Directions: Put the lines of the items below into a Markdown table with the columns "Number" and "Content." Start at the line containing "Screen dimensions: 533x400" and end at the line containing "[x=379, y=56]", both included. Number each row, skip blank lines, and leave the pictures out.

Supplied data:
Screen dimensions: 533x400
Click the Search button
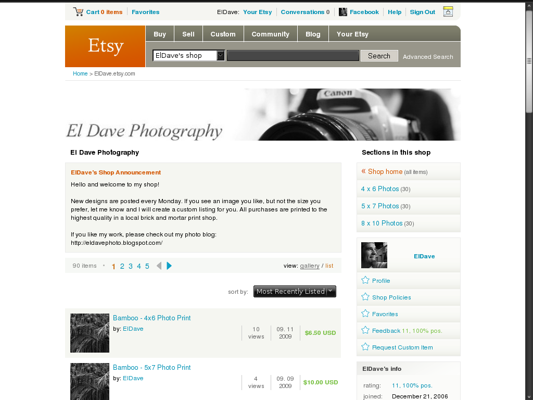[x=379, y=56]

--

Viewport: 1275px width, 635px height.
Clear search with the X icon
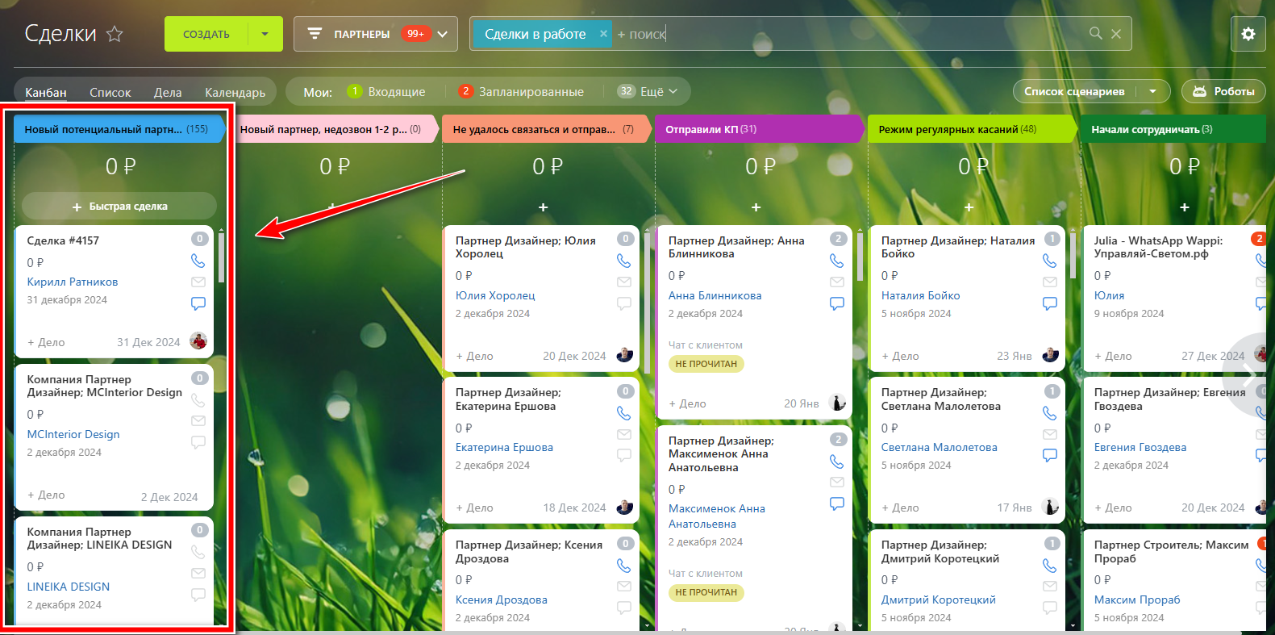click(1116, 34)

* * *

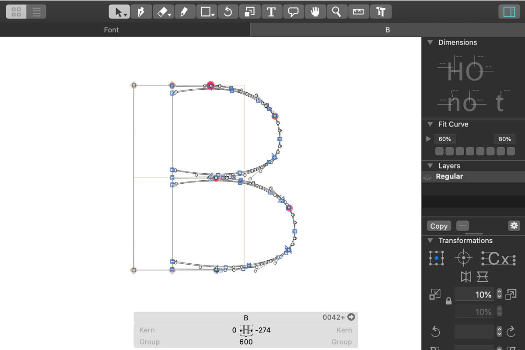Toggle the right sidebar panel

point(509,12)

The solution:
| Number | Content |
|---|---|
| 1 | Screen dimensions: 533x400 |
| 2 | Click the Search button |
| 3 | [x=379, y=56] |